One cleaning product. With compassion. That works.
Oktober 05, 2020
Well, think about how it is so much worse in China!
Stop being unhappy because some people have it worse than you!
Don't be a whinger; think about the starving children in Africa.
These statements often find their way into conversations about sensitive subjects like human or animal rights.
But why should we be satisfied with situations, practices, traditions, and cultures that harm just because there are worse practices somewhere else in the world?
When a situation that is cruel and causes immense suffering, like these recent videos of pigs «living» in Switzerland – a country which (by the way) preaches to have some of the strongest animal protection laws - I am not just angry, frustrated and heartbroken. But I am also bewildered that we attempt to justify this treatment of sentient beings just because conditions are worse somewhere else.
Of course, I am not negating the practice of being grateful or happy with what we have. Striving for contentment in the present is a different subject from allowing harms because they are “less cruel” than they are in other places.
The «not as bad as» fallacy has an official name
It turns out that this behaviour of justifying something because it is “not as bad as” something else has a name; the fallacy of relative privation, which is a form of the moral equivalence fallacy.
The fallacy of relative privation asserts that:
1. If something is worse than the problem currently being discussed, then
2. The problem currently being discussed isn't that important at all.
3. In order for the statement «A is not as bad as B," to suggest a fallacy there must be a fallacious conclusion such as: ignore A.
In other words: nothing matters if it's not the worst thing happening. It's popular with people who know perfectly well they're doing something wrong. Since they are fully aware that they're doing something wrong, they feel compelled to attempt to justify it and do so by pointing to other (usually worse) actions.
Imagine for a moment that you are a pig
If we were crammed into boxes which we had to share with X other individuals, sleeping, eating and using the toilet in the same space, basically living in filth and dirt with no possibility to do what we were meant to do, how would we feel?
We would not be able to care for our children, feel the sunlight on our skin, develop friendships, or accomplish any of the basics of living. I think most of us would go insane.
Well, most of the animals who live in these conditions do just that. They don't live with their insanity for long, because we kill them as young children.
If you were living in such a situation, what would you say if someone told you that you should be happy because it is much worse in other places?
How would the pigs answer? Why don't we consider them? Why is it legal to treat sentient beings this way? And why do we think it's okay?
Pigs are very intelligent, actually more intelligent than dogs. They are inquisitive, curious, highly social and caring animals. They love to play and enjoy life. Why do we take away everything from them and say it is all fine just because they have half a meter of more space to move than other pigs somewhere else?

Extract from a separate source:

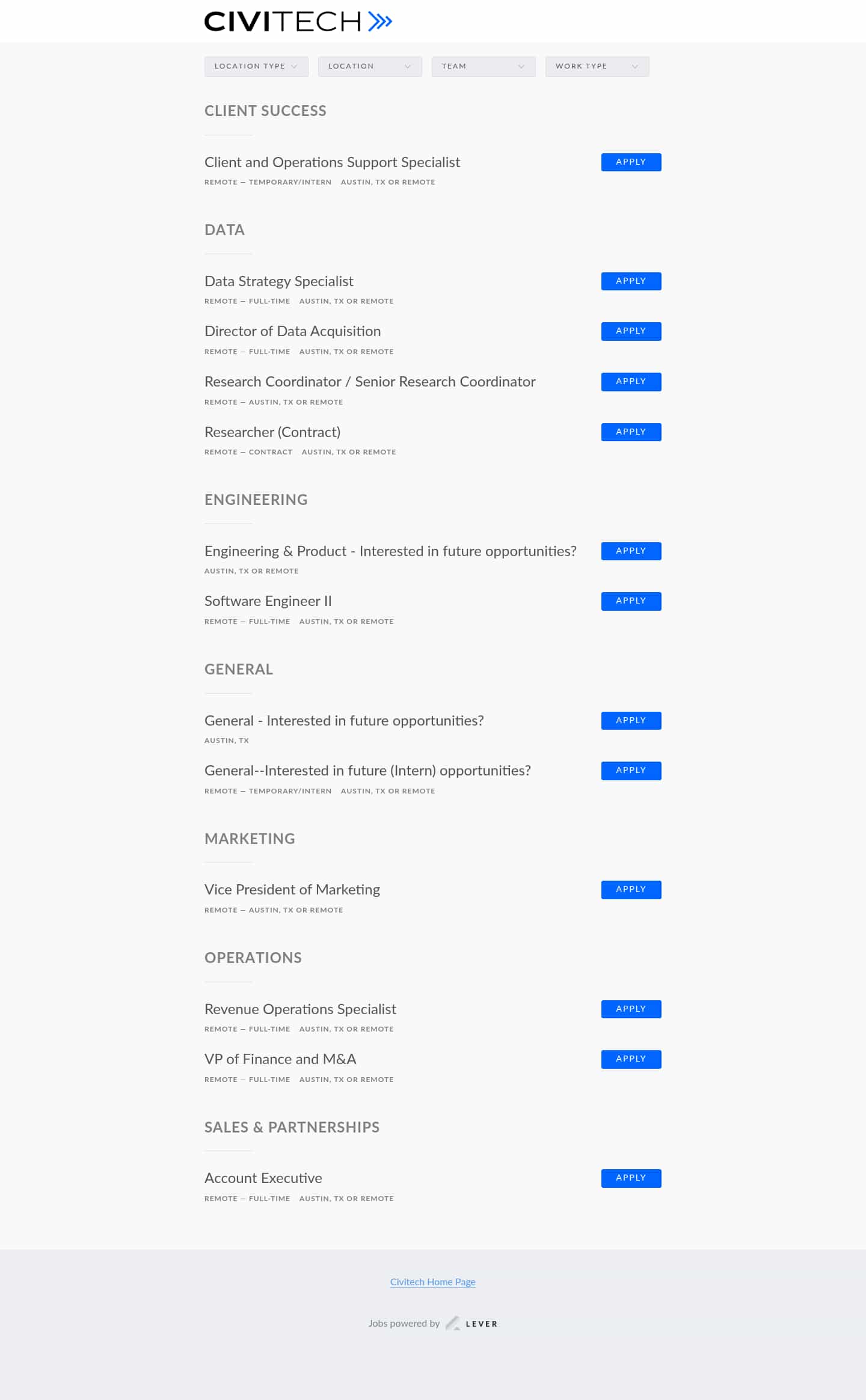866x1400 pixels.
Task: Apply for Research Coordinator position
Action: 631,382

Let's start to support industries that are aligned with our values. Most of us don't want to cause unnecessary harm. Let's support systems that respect animals, the planet and last but not least, ourselves.
Try a Challenge
To incorporate more plant-based foods and other products (like our vegan cleaning product Ecoclean), it can be helpful to have some guidance.

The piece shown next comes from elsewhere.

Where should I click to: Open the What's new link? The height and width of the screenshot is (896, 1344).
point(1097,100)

One fun way to do it is to take part in a free Challenge. Here are two different ones where you'll get a newsletter every day for 30 days with useful information, tips and tricks on how to live “harm-free.”
You might even be pleasantly surprised by the enormous variety of foods and how delicious they are.
If you live in Switzerland, join the «Vegan Challenge».
For English speakers, join the «Challenge 22».
Who knows, you might become a fully-fledged Vegan by the 1st of November, The World Vegan Day.
To be good, it is not enough to be better than the worst.